Kryptografische Resilienz: DORA macht sichere Zertifikate zur Pflicht

Kryptografische Resilienz: DORA macht sichere Zertifikate zur Pflicht

Zertifikatsregister wird zur Schlüsselkomponente der Cybersicherheit in Finanzinstituten

Keyfacts:

  • Kryptografische Resilienz beschreibt die Fähigkeit, kryptografische Verfahren auch in einer sich wandelnden Bedrohungslandschaft dauerhaft sicher, verfügbar und anpassbar zu gestalten.
  • Mit der EU-Verordnung DORA wird die sichere Verwaltung kryptografischer Assets zur regulatorischen Pflicht für Finanzunternehmen.
  • Ein zentrales Zertifikatsregister schafft Transparenz und Kontrolle über eingesetzte digitale Zertifikate – inklusive automatischer Überwachung und Warnung bei Ablauf.

Die fortschreitende Digitalisierung und die zunehmende Vernetzung von Finanzdienstleistern, zum Beispiel durch die Financial Data Access-Verordnung (FiDA), erhöhen das Risiko für Cyberangriffe und Systemausfälle. Ein zentraler Baustein zur Absicherung digitaler Prozesse sind kryptografische Algorithmen – also mathematische Verfahren zur Verschlüsselung, Authentifizierung und für die digitale Signatur. Der sichere Umgang mit kryptografischen Verfahren und deren Bestandteilen ist also von großer Bedeutung für Finanzinstitute, denn die Verfahren gewährleisten die Vertraulichkeit und Integrität von sensiblen Informationen.

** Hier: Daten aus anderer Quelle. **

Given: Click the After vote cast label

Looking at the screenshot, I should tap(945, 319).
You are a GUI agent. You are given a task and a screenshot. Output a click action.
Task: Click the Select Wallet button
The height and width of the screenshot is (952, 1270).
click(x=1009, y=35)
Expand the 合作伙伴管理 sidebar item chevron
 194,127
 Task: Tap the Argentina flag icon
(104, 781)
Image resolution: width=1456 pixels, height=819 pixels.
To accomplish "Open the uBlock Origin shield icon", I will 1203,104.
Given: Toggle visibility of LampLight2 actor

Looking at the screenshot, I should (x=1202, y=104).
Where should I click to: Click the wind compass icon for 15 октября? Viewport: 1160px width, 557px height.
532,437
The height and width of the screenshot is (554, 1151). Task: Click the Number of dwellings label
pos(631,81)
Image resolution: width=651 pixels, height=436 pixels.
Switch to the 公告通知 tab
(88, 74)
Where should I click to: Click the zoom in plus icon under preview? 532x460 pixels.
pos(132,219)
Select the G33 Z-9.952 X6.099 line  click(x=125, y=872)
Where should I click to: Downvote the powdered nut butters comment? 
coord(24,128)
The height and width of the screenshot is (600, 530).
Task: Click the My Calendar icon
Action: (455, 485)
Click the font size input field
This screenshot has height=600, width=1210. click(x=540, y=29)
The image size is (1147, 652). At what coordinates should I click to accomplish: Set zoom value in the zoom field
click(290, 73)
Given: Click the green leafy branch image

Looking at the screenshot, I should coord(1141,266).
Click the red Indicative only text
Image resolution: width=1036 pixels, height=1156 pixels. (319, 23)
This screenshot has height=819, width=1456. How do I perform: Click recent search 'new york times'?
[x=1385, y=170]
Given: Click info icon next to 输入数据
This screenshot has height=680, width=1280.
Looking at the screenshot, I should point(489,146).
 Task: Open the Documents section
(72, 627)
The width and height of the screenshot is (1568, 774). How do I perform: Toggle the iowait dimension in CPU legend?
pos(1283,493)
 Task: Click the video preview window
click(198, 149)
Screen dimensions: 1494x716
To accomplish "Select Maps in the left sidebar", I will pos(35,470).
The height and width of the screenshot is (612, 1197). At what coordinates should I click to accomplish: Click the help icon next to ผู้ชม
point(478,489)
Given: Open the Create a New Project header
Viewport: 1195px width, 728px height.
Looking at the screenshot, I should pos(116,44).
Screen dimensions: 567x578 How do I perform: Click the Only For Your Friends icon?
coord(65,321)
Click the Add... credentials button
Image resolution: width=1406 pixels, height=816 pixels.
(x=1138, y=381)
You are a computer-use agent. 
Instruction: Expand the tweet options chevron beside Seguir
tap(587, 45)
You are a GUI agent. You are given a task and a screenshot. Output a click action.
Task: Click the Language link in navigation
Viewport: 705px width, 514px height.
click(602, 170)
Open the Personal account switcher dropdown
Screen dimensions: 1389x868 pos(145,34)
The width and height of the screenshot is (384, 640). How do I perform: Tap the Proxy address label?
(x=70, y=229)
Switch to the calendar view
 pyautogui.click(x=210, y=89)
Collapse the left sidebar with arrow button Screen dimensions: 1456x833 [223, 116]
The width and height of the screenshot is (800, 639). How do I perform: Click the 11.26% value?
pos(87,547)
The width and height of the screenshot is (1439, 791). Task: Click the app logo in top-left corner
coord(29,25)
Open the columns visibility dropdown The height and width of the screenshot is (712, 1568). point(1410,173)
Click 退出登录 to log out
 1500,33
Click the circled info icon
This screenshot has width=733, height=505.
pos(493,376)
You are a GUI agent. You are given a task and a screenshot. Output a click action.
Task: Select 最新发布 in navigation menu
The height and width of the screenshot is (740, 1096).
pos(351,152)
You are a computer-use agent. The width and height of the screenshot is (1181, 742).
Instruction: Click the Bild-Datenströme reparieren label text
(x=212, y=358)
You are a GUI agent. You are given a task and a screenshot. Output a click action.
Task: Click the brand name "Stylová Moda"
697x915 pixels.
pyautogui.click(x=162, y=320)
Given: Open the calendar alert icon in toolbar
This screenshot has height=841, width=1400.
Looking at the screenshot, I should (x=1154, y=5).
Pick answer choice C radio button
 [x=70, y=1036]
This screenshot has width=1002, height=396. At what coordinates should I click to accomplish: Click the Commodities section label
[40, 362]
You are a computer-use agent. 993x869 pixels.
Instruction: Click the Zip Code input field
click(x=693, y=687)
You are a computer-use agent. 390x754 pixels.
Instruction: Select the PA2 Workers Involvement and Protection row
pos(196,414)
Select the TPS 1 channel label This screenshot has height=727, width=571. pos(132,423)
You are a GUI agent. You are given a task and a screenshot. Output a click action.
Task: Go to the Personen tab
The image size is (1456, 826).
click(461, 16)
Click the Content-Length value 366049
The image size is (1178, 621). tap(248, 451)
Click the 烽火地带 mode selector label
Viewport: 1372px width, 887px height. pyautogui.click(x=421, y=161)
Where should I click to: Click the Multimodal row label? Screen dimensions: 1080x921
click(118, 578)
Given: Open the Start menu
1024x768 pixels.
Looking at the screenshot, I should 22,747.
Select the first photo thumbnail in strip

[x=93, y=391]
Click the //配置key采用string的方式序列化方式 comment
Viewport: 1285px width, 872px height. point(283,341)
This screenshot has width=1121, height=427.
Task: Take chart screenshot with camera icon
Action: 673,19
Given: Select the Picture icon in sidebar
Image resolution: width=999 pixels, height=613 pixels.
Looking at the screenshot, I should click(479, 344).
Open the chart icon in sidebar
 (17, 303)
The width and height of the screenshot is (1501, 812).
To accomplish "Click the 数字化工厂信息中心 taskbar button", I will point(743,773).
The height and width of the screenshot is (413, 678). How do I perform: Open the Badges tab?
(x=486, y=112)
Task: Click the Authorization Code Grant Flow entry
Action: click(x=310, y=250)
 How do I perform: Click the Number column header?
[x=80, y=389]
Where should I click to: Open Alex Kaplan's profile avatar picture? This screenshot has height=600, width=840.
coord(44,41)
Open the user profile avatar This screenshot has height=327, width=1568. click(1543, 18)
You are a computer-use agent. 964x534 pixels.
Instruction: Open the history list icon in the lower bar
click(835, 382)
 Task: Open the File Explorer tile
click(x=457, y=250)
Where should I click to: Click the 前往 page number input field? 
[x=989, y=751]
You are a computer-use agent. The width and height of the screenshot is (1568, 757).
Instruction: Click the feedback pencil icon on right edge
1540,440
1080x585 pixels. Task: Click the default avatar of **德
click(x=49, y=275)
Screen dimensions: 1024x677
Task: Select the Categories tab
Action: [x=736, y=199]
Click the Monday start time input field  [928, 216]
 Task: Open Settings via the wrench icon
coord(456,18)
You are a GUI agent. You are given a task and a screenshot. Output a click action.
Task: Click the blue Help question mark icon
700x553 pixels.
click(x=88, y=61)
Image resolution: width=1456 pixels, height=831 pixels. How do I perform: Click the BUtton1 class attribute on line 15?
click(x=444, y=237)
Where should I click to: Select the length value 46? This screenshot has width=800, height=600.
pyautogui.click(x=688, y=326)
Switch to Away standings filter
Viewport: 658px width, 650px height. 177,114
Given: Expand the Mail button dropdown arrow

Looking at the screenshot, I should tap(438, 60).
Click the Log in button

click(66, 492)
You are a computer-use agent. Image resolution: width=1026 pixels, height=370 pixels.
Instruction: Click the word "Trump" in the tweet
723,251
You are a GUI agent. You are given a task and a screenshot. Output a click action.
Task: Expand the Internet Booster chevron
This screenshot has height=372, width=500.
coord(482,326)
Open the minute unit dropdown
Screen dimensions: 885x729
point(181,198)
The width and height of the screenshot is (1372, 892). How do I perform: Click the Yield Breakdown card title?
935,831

Die EU-Verordnung DORA (Digital Operational Resilience Act) verpflichtet Finanzunternehmen dazu, ihre digitale Widerstandsfähigkeit zu stärken. Ziel ist es, sich wirksam gegen Cyberrisiken zu schützen, Angriffe aktiv abzuwehren und sich im Fall erfolgreicher Attacken rasch zu erholen. Dazu gehört auch die zuverlässige Verwaltung kryptografischer Assets wie digitaler Zertifikate, deren Verlust oder Fehlfunktion schwerwiegende Folgen haben kann.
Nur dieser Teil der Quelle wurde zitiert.